Start of Data for this task
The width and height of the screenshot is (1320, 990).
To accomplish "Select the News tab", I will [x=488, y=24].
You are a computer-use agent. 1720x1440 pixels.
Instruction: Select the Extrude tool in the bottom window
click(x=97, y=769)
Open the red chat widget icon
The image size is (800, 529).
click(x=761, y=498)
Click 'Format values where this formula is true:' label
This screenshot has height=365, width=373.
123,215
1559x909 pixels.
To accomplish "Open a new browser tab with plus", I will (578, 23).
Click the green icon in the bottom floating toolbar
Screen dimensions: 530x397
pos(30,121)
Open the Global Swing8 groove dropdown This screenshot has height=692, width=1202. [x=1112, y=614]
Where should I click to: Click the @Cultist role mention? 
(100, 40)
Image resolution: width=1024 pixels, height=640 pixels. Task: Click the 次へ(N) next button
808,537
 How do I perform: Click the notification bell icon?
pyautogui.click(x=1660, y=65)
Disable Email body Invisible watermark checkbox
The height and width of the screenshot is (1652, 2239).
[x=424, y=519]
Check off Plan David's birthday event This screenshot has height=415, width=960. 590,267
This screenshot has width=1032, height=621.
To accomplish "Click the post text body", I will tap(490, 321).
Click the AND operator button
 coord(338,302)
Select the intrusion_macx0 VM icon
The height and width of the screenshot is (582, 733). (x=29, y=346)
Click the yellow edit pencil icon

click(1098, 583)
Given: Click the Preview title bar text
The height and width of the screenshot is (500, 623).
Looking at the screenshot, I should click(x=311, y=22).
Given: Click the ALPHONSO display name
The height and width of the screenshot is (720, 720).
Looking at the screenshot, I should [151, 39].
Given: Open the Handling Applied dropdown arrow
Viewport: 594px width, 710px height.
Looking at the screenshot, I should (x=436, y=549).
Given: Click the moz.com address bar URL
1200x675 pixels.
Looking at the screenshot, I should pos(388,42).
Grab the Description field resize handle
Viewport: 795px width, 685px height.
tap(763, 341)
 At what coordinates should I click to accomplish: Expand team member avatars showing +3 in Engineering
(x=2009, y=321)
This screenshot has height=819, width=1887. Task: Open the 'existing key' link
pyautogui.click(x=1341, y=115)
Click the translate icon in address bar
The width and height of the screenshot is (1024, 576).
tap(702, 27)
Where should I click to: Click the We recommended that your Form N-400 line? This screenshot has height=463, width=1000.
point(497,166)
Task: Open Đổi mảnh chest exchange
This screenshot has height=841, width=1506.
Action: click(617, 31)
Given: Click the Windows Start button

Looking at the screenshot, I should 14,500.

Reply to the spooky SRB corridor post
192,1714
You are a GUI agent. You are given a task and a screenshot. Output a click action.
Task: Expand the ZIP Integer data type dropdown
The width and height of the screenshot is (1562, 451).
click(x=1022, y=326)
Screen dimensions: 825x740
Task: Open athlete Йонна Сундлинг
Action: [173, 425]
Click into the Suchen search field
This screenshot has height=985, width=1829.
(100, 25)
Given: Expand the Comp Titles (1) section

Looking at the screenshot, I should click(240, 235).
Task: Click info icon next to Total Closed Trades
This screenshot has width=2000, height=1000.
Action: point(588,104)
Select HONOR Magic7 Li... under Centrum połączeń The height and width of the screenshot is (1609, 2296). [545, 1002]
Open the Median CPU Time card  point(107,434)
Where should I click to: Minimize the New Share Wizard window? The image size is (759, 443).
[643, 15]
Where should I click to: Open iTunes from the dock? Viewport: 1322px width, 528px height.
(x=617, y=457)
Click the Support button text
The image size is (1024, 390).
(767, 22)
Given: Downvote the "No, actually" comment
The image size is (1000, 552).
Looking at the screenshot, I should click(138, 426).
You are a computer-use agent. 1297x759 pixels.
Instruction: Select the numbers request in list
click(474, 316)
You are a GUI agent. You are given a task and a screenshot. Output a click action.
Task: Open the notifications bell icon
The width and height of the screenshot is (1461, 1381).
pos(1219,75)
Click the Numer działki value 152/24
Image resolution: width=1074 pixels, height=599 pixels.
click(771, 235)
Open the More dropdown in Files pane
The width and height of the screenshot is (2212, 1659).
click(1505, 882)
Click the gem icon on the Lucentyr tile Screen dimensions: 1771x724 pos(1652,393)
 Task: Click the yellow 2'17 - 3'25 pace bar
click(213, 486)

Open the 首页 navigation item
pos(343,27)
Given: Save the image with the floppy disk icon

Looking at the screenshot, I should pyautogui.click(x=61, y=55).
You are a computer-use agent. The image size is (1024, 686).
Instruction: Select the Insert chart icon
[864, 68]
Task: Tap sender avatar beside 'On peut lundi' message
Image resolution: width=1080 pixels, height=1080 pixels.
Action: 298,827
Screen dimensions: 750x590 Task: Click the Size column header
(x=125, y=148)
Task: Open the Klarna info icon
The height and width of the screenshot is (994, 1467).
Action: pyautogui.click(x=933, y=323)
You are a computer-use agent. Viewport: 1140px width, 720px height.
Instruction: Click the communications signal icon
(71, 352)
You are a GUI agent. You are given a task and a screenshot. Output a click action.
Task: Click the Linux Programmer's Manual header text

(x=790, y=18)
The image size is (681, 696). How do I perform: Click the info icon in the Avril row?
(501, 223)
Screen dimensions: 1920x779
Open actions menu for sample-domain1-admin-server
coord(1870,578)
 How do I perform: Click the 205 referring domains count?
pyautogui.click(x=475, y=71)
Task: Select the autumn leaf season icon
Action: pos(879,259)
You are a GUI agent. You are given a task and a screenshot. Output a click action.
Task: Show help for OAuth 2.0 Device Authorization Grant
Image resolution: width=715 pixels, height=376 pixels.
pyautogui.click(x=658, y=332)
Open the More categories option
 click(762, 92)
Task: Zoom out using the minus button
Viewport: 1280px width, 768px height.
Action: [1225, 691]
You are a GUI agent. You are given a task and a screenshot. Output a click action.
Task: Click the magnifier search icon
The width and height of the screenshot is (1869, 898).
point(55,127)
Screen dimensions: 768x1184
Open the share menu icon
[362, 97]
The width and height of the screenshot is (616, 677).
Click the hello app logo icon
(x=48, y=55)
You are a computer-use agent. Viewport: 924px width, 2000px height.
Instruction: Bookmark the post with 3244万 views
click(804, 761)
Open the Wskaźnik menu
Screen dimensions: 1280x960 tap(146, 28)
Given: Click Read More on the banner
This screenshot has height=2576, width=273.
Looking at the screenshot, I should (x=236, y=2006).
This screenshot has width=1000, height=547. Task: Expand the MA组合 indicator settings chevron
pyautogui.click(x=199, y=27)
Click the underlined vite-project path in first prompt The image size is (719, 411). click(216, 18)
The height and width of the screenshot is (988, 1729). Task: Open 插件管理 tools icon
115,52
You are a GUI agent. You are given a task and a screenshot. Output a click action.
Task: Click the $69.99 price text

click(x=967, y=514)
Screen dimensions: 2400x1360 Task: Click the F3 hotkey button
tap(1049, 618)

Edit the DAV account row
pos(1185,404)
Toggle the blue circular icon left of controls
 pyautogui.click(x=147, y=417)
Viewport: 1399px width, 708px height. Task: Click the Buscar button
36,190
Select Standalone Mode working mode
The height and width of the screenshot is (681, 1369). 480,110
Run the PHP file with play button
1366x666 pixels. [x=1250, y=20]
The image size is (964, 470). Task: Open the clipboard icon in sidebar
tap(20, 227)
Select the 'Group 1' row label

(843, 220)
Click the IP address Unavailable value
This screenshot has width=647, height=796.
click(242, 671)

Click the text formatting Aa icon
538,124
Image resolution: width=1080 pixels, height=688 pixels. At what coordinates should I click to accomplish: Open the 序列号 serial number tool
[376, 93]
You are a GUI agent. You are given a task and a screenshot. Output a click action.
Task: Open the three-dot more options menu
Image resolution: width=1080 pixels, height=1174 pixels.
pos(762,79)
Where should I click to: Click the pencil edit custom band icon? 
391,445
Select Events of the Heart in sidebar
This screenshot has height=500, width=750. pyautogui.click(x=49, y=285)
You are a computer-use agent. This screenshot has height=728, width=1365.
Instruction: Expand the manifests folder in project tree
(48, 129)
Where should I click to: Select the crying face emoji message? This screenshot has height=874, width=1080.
End of Data for this task
• **Task description**
In the listing above, locate the line containing "Task: Tap sender" and the line containing "Given: Click Read More on the banner", then transcribe both and every line between them verbatim.

• **Response**
Task: Tap sender avatar beside 'On peut lundi' message
Image resolution: width=1080 pixels, height=1080 pixels.
Action: 298,827
Screen dimensions: 750x590 Task: Click the Size column header
(x=125, y=148)
Task: Open the Klarna info icon
The height and width of the screenshot is (994, 1467).
Action: pyautogui.click(x=933, y=323)
You are a computer-use agent. Viewport: 1140px width, 720px height.
Instruction: Click the communications signal icon
(71, 352)
You are a GUI agent. You are given a task and a screenshot. Output a click action.
Task: Click the Linux Programmer's Manual header text

(x=790, y=18)
The image size is (681, 696). How do I perform: Click the info icon in the Avril row?
(501, 223)
Screen dimensions: 1920x779
Open actions menu for sample-domain1-admin-server
coord(1870,578)
 How do I perform: Click the 205 referring domains count?
pyautogui.click(x=475, y=71)
Task: Select the autumn leaf season icon
Action: pos(879,259)
You are a GUI agent. You are given a task and a screenshot. Output a click action.
Task: Show help for OAuth 2.0 Device Authorization Grant
Image resolution: width=715 pixels, height=376 pixels.
pyautogui.click(x=658, y=332)
Open the More categories option
 click(762, 92)
Task: Zoom out using the minus button
Viewport: 1280px width, 768px height.
Action: [1225, 691]
You are a GUI agent. You are given a task and a screenshot. Output a click action.
Task: Click the magnifier search icon
The width and height of the screenshot is (1869, 898).
point(55,127)
Screen dimensions: 768x1184
Open the share menu icon
[362, 97]
The width and height of the screenshot is (616, 677).
Click the hello app logo icon
(x=48, y=55)
You are a computer-use agent. Viewport: 924px width, 2000px height.
Instruction: Bookmark the post with 3244万 views
click(804, 761)
Open the Wskaźnik menu
Screen dimensions: 1280x960 tap(146, 28)
Given: Click Read More on the banner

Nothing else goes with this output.